Ghosts stories have captivated the minds of people for generations–scaring young and old, rich and poor. They come from an age-old tradition of fears and tales of warning. Ghosts are also representative of the flickers of understanding that makes itself known as movements caught from the corner of your eye when you aren’t really paying attention.

 

As Avery Gordon in Ghostly Matters: Haunting and the Sociological Imagination states, “Ghosts are the empirical evidence that a haunting is occurring.” But who or what is doing the haunting? Why are individuals, places, and cultures sometimes haunted by the past? Spiral artists explored the ghosts in their lives and in contemporary society through artists such as Remedios Varo, David Wojnarowicz, Janine Antoni, Krystof Wodijcko, Christian Boltanski, Kara Walker, Alfredo Jaar, Francisco Goya, Chatchai Pupia, Janet Fish, & Merlin Carpenter. They considered why the notion of ghosts persists in the popular imagination by considering ideas from Avery Gordon and from Mary Roach’s Spook.

Parts of the exercise:
1. Decide whether each statement agrees with the passage on ghosts, answering yes or no and quoting the words of the passage that settle it. (a) Ghost stories have frightened both the young and the old. (b) The passage credits Mary Roach with saying that ghosts are the empirical evidence that a haunting is occurring. (c) Francisco Goya is one of the artists through whom the Spiral artists explored ghosts.
2. Write the next part of the passage on ghosts, picking up right after its final sentence.

Record list:
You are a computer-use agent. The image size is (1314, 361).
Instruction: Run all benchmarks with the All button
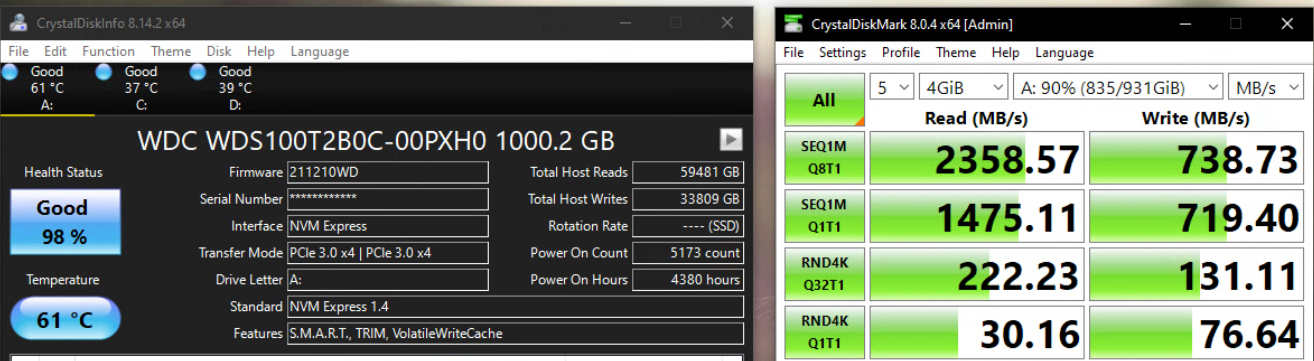824,100
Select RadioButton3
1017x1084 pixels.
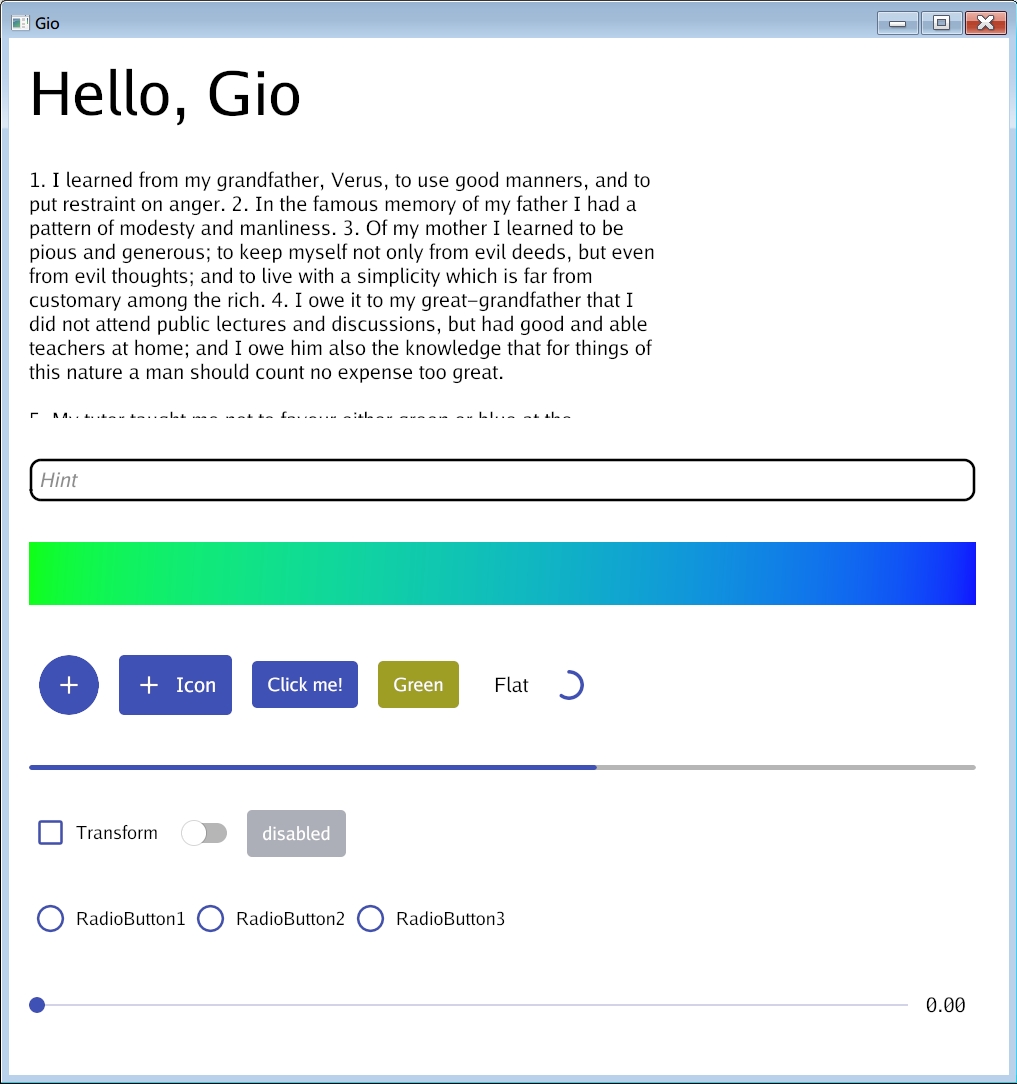point(371,919)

Responses for each task:
1.
(a) Yes: "scaring young and old, rich and poor"
(b) No: "As Avery Gordon in Ghostly Matters: Haunting and the Sociological Imagination states, “Ghosts are the empirical evidence that a haunting is occurring.”"
(c) Yes: "Spiral artists explored the ghosts in their lives and in contemporary society through artists such as Remedios Varo, David Wojnarowicz, Janine Antoni, Krystof Wodijcko, Christian Boltanski, Kara Walker, Alfredo Jaar, Francisco Goya"

2.
 

The Apparitions artists analyzed what ghost stories can tell about the values of the culture from which they emerge. The youth artists discussed various theories of what a ghost is and considered the reasons for ghostly manifestations–whether it was a ghost tied to a location through a tragic event or by the desire to care for a loved one. They also considered whether ghosts manifested in a visible or invisible manner. The youth artists considered the purported photographic evidence of paranormal activity called ectoplasm from séances in the late 1800’s and early 1900’s, as well as how ghosts can be linked to social and cultural issues such as racism, sexism, classism, and homophobia.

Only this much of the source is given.